It sounds like you have two different issues:
1) You're over-feeding the work queue. You can't just keep stuffing new tasks into the queue, with no regard for the consumption rate of the task executors. You need to figure out some logic for knowing when you to block new additions to the work queue.
2) Any uncaught exception in a task's thread can completely kill the thread. When that happens, the ExecutorService spins up a new thread to replace it. But that doesn't mean you can ignore whatever problem is causing the thread to die in the first place! Find those uncaught exceptions and catch them!
This is just a hunch (cuz there's not enough info in your post to know otherwise), but I don't think your problem is that the task executor stops processing tasks. My guess is that it just doesn't process tasks as fast as you're creating them. (And the fact that your tasks sometimes die prematurely is probably orthogonal to the problem.)
At least, that's been my experience working with thread pools and task executors.

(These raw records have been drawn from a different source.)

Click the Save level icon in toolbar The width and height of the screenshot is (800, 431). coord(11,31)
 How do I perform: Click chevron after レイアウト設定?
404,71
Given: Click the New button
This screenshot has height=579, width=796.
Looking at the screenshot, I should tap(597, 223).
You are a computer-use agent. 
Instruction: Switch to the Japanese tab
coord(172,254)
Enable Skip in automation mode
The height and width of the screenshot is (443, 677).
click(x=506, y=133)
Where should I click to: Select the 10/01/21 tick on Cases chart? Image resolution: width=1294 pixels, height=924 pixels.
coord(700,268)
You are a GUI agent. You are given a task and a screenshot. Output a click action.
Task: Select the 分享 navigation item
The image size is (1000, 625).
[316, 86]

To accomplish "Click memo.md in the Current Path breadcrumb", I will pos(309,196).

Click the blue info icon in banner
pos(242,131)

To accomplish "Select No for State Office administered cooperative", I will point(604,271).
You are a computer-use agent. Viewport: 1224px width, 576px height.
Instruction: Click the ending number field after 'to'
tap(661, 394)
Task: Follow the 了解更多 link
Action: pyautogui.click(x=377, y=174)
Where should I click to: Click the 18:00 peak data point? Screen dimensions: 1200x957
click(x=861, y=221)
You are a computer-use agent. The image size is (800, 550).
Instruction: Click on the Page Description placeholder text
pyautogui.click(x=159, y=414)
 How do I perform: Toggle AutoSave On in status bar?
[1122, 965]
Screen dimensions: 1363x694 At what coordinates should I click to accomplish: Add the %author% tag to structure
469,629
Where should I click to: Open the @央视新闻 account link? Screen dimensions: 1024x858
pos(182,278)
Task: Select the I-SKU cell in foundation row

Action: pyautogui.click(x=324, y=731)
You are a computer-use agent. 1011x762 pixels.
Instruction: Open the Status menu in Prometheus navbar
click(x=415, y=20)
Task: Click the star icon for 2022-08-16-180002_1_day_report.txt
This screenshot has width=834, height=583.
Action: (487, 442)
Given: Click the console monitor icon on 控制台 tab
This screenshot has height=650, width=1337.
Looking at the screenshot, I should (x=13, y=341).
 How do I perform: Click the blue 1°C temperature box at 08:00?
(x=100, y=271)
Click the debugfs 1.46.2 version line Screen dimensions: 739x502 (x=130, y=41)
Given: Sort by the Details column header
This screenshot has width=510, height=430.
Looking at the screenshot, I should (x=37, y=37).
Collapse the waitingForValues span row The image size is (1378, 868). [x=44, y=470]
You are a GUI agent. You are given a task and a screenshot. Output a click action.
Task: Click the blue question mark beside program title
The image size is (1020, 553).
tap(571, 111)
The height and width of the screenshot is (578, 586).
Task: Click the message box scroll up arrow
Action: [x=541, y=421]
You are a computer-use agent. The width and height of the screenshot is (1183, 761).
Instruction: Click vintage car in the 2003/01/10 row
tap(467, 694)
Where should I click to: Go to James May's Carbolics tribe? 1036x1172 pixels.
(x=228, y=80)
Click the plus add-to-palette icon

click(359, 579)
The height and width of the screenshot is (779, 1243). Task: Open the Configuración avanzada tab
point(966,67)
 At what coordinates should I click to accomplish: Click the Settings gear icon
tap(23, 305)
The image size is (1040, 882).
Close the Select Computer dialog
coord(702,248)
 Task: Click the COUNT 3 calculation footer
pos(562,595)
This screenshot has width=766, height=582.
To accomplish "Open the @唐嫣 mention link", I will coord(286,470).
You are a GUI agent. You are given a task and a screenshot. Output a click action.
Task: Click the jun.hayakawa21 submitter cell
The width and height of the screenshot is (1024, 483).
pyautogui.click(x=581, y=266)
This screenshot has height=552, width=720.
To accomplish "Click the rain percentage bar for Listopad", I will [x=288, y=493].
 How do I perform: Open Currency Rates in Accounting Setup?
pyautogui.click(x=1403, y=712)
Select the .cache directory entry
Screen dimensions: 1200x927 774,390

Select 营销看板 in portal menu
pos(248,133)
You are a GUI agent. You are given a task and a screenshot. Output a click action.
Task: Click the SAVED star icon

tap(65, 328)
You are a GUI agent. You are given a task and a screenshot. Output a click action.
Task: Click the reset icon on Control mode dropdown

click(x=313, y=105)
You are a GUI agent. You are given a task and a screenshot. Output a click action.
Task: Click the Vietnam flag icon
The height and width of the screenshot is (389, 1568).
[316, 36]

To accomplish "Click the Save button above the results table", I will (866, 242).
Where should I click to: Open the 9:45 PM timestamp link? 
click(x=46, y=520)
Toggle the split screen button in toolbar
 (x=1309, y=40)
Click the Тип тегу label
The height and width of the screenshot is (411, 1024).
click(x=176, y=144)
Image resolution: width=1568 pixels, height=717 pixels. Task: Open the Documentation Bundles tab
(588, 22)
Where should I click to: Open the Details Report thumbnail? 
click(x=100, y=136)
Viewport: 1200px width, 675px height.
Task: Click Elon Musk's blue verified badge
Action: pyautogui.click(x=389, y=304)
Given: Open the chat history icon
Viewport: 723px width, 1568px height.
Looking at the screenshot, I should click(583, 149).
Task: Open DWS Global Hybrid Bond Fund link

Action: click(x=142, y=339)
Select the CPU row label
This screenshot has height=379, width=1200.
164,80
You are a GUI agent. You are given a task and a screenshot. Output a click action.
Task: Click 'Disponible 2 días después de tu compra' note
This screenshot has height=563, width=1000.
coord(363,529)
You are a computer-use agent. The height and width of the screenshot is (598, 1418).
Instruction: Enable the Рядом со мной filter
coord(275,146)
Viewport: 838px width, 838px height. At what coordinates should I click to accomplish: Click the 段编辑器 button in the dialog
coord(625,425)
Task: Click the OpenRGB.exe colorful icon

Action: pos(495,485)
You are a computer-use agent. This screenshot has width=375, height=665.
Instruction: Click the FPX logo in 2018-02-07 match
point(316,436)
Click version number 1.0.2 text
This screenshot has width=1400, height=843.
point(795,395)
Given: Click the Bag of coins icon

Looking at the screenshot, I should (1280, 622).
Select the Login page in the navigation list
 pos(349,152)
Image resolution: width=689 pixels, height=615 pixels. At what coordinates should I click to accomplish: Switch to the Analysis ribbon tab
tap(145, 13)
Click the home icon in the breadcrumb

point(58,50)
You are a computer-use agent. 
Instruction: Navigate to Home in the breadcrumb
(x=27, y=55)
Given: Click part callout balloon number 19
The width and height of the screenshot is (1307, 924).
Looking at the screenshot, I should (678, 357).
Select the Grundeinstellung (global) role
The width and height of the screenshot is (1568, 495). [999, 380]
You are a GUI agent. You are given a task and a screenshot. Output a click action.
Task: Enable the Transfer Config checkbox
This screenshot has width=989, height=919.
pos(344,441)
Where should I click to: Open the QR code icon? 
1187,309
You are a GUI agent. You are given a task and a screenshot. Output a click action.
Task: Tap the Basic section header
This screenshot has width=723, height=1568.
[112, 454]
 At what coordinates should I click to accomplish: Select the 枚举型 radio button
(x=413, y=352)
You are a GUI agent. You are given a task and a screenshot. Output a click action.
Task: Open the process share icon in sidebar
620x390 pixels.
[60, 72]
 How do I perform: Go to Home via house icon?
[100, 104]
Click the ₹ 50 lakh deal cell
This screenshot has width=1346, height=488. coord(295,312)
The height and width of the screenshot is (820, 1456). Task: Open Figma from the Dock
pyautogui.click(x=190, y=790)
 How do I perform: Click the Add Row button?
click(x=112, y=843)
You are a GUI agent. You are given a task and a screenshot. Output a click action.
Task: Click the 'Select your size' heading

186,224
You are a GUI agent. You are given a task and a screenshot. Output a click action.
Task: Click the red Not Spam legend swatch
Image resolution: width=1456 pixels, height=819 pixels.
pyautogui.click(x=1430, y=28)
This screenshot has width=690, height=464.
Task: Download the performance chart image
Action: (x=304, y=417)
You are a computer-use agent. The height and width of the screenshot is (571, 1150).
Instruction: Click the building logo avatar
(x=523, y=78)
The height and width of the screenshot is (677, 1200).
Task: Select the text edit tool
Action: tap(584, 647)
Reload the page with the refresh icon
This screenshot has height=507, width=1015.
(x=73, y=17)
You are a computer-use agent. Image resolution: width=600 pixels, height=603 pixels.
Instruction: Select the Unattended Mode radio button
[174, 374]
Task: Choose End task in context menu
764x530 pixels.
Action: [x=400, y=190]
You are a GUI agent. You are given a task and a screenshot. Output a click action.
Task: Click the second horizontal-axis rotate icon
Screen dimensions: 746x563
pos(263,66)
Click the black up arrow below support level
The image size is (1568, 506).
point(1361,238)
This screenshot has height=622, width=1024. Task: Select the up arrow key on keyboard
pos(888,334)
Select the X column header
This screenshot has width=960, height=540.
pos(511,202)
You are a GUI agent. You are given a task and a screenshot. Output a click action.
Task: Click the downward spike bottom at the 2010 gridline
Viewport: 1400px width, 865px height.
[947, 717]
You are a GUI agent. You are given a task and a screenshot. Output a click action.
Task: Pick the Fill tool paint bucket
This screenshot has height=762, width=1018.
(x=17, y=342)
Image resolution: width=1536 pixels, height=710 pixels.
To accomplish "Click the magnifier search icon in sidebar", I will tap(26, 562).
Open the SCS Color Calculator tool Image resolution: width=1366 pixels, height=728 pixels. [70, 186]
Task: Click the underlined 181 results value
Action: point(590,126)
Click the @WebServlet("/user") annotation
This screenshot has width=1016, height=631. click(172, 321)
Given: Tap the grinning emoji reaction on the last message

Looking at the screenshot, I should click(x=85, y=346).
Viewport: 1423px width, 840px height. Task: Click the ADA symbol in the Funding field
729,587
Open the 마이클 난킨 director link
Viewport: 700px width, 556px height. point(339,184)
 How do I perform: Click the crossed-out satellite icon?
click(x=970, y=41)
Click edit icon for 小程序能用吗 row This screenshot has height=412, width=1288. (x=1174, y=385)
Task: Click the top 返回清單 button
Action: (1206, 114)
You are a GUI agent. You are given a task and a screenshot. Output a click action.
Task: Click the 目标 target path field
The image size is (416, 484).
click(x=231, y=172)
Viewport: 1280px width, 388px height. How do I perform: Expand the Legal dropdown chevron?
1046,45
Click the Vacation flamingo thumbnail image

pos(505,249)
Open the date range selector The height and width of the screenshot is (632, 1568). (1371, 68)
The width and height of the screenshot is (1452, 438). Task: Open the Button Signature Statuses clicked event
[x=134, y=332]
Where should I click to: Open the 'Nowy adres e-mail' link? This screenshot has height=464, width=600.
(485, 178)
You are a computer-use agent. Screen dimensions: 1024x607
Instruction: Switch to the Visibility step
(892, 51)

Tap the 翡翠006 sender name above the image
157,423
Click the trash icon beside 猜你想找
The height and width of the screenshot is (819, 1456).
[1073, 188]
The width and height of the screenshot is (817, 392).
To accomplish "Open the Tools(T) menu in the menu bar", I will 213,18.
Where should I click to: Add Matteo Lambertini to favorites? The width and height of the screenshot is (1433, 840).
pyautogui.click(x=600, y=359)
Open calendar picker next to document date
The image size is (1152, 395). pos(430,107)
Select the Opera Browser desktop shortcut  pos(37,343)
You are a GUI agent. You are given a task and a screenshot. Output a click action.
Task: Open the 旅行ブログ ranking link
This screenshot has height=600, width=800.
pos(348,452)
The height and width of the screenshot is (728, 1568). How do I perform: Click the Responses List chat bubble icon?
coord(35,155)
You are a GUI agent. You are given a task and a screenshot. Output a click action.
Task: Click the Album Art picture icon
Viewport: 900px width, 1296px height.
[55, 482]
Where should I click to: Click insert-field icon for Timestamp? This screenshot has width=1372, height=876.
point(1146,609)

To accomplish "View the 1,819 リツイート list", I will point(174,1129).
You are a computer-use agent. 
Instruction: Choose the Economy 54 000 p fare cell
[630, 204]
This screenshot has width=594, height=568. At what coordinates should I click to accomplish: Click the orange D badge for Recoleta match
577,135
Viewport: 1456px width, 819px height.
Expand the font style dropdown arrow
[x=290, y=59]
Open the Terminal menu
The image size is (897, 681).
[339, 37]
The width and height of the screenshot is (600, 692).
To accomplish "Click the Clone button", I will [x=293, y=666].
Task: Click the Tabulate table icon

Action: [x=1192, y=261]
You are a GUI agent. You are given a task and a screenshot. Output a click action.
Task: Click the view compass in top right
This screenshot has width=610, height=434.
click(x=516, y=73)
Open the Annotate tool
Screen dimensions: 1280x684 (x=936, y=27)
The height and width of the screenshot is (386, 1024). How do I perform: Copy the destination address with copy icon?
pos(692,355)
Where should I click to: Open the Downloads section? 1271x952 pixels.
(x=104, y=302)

Okay, here's another possibility that sounds feasible based on your comment (that everything will run smoothly for hours until suddenly coming to a crashing halt)...
You might have a rare deadlock between your task threads. Most of the time, you get lucky, and the deadlock doesn't manifest itself. But occasionally, two or more of your task threads get into a state where they're waiting for the release of a lock held by the other thread. At that point, no more task processing can take place, and your work queue will pile up until you get the OutOfMemoryError.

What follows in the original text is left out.